- **Records from a collection**
Begin
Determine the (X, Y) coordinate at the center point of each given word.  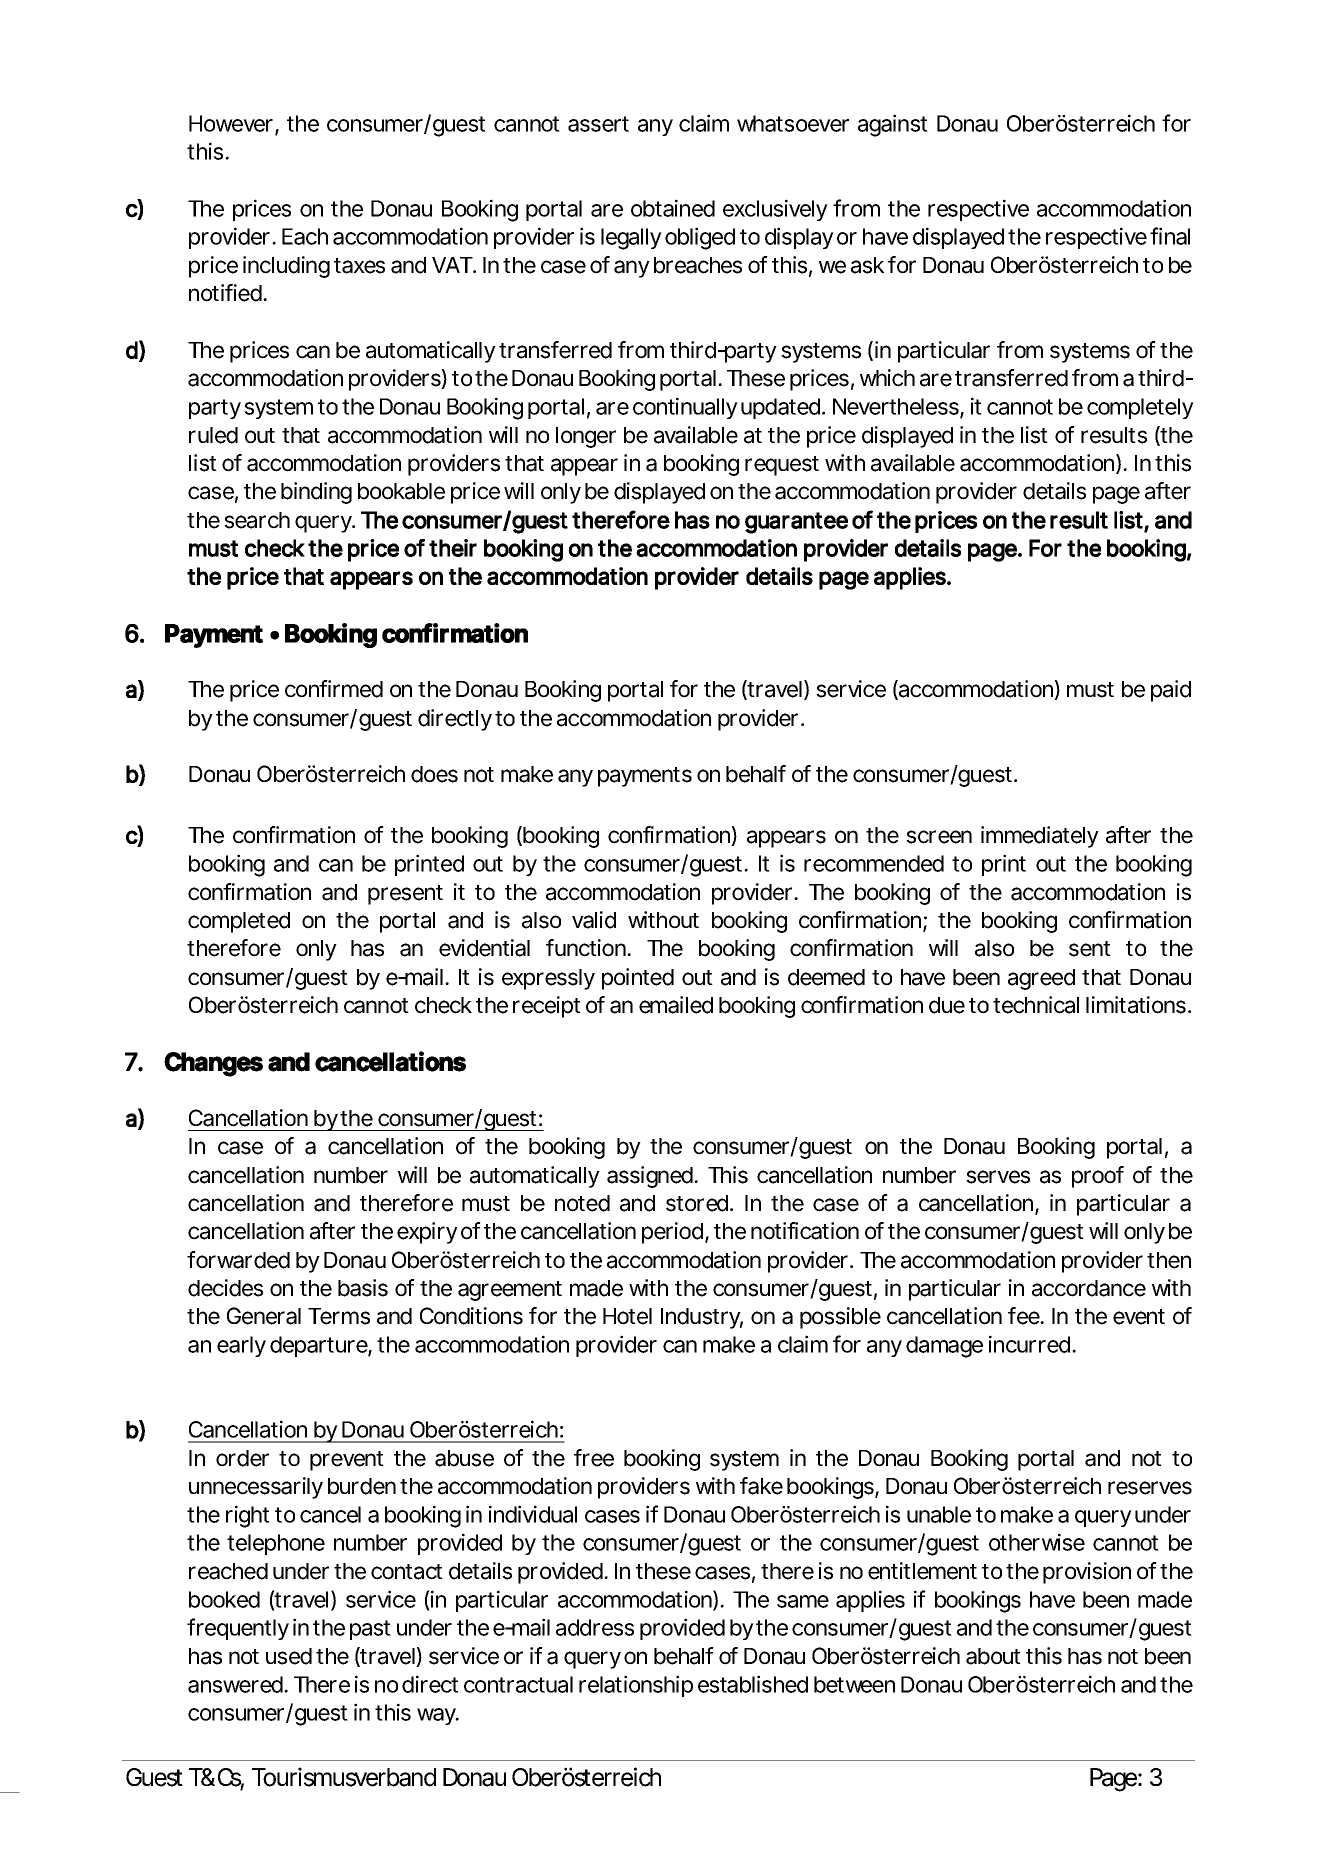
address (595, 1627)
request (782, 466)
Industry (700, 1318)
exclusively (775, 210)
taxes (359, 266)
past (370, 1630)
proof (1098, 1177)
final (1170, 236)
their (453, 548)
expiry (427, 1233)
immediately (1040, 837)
End
Begin
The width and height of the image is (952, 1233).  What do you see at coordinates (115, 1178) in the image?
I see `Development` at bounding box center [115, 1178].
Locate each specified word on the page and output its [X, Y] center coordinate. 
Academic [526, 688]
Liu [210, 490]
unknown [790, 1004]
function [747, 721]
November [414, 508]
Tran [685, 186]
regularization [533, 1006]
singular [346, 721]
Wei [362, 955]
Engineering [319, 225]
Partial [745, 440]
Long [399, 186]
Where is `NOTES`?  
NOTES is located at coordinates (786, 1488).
End
Rewrite the listing from the line with "regularization [533, 1006]" to the line with "NOTES is located at coordinates (786, 1488).", changing "Engineering" to "Mathematics" and leaving everything else as it is.

- **RESPONSE TO THE TASK**
regularization [533, 1006]
singular [346, 721]
Wei [362, 955]
Mathematics [319, 225]
Partial [745, 440]
Long [399, 186]
Where is `NOTES`?  
NOTES is located at coordinates (786, 1488).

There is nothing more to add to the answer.